Mt. Morris, Pennsylvania is host to Round 4 of the Lucas Oil Pro Motocross Championship and also sits in the shadows of MX Sports headquarters based in Morgantown, West Virginia. A track rich in tradition, the national is also known as High Point. The name originated from the old Hi-Point boots which was once a sponsor of the event and the name just stuck over time. Regardless if you call it Mt. Morris, High Point, or like many in the history of this race who couldn’t remember the name of the event or even their own name the day after the event, it’s still one of the hallmark events on the calendar.
The track here is marked by lots of elevation change and endless off-camber turns. My first time at this event was 1995 for amateur day before the national and I can still remember the fear I felt as I saw the long uphills and downhills driving in. Television did the track zero justice, as it often does. The big deep ruts in the turns led to steep downhills, where as a pro, I would be accelerating hard and unafraid of the descent. But as a 15-year-old Intermediate rider, I wanted no part of the throttle and surely went through a set of brake pads each moto. It was a truly humbling experience and opened my eyes to the skill set I would need to gain before I would be racing against America’s best professionals just two years later.
The track has gone through several changes since those days but the basics remain the same. The long uphill start is a horsepower robber and is heavily controlled by the inside. I have seen good starts come from the outside but that requires an incredible jump out of the gate and a fearless willingness to hold the throttle wide open all the way to the fence and stay there. Most times, though, the inside riders will either carry the lead through the middle or brake at the top to stay in the shorter inside line around the long sweeper. It’s always fun to watch those who didn’t get the best start push the limit on the next downhill and run it deep into that right-hand turn. There is always a few who will come barreling down there and somehow turn a mediocre start into a top ten position. Fortune usually favors the bold—usually, anyway.
The track doesn’t get overly rough. It’s more of a finesse track that requires elite balance and throttle control. Riders like Christophe Pourcel find this track right up their alley. Temperatures are usually reasonable which makes this much more of a thinking man’s race than some of the other rounds that will require next level fitness and strength. Finding the tiny inside line that keeps you from dropping down the off-cambered turns, drawing flowing lines, and carrying momentum when traction breaks down will be key points this Saturday.
Ken Roczen has “won” every race so far this year. By that, I mean other than his suspension failure in Glen Helen, he has been the best rider on the circuit. I don’t see him slowing down anytime soon.
Joey Savatgy bounced back ferociously in Colorado, winning the overall and taking the points lead back from the Martin brothers.

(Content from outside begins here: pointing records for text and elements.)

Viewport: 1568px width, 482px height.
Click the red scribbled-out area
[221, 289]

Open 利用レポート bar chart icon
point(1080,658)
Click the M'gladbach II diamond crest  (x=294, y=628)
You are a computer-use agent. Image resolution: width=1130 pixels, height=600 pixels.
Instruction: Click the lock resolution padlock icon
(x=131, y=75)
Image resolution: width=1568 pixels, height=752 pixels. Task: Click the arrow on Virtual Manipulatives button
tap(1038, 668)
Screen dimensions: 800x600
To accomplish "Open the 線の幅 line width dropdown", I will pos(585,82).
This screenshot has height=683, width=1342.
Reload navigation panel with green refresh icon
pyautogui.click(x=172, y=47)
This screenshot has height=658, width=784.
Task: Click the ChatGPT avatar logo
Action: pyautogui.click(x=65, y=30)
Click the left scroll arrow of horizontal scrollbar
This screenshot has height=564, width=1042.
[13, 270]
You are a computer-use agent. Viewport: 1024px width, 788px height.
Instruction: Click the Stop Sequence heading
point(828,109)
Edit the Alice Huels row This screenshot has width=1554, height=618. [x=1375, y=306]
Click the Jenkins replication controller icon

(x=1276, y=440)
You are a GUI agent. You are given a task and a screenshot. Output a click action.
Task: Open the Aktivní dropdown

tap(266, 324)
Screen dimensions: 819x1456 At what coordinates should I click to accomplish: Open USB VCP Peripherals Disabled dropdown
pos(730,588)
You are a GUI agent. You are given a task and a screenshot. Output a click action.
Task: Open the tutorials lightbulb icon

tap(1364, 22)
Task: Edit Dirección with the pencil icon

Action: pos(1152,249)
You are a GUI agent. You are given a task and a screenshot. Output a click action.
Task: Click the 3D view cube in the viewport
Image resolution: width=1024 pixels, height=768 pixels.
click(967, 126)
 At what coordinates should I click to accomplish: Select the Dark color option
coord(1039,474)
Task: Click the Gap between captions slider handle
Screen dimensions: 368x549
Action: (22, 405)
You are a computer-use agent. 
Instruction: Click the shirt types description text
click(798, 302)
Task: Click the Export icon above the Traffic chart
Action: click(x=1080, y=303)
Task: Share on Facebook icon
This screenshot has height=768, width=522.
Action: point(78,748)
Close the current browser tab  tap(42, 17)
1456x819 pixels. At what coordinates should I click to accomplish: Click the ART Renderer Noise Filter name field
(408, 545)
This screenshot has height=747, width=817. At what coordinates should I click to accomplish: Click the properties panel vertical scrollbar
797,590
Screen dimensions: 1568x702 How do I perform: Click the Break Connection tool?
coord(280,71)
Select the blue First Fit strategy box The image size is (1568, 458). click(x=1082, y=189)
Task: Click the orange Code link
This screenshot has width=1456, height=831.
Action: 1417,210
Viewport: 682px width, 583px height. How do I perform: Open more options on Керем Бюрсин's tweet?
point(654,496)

He had questions to answer after a disastrous Glen Helen but did so in convincing fashion. He proved he will be here for the long haul.
Alex Martin may have lost the red plate but he was great at Colorado. He was taken down by Plessinger’s bike or he may have given Joey Savatgy all he wanted. This is the story of the summer so far.
Cole Seely isn’t known as a great outdoor rider. That’s not a knock on him; it’s just based on past results. He is quickly changing that perception, though, with strong rides so far. Can he keep up this level as we move east?
Ryan Dungey suffered his first injury in a long, long time. He is arguably the most dependable rider in motocross and it’s a bummer to see him unable to defend his #1 plate. It would have been fun all summer long to watch he and Ken Roczen battle for American motocross supremacy.
Christophe Pourcel was a podium threat last season. I even thought he might sneak a moto win in there along the way. That same form just hasn’t been shown yet as supercross injuries have held his progress at bay. This Mt. Morris track is a chance to turn it around, though.
Ken Roczen adds Dunkin Donuts, Chips Ahoy chocolate chip cookies, Breyer’s Ice Cream and Aunt Jemima’s Syrup to his Jimmy John’s sponsorship, meanwhile maintaining there is no coincidence to the foods he was disallowed in his former training program.
There are several headaches and queasy stomachs for all of those wearing Racer X apparel on Saturday morning.
Blake Baggett returns to action and immediately jumps back into the top five overall.
Ken Roczen goes 1-1.
With Ryan Dungey out for the summer, Roger DeCoster is seen quietly weeping several times during the day.
Marvin Musquin turns in his best finish of the outdoor season.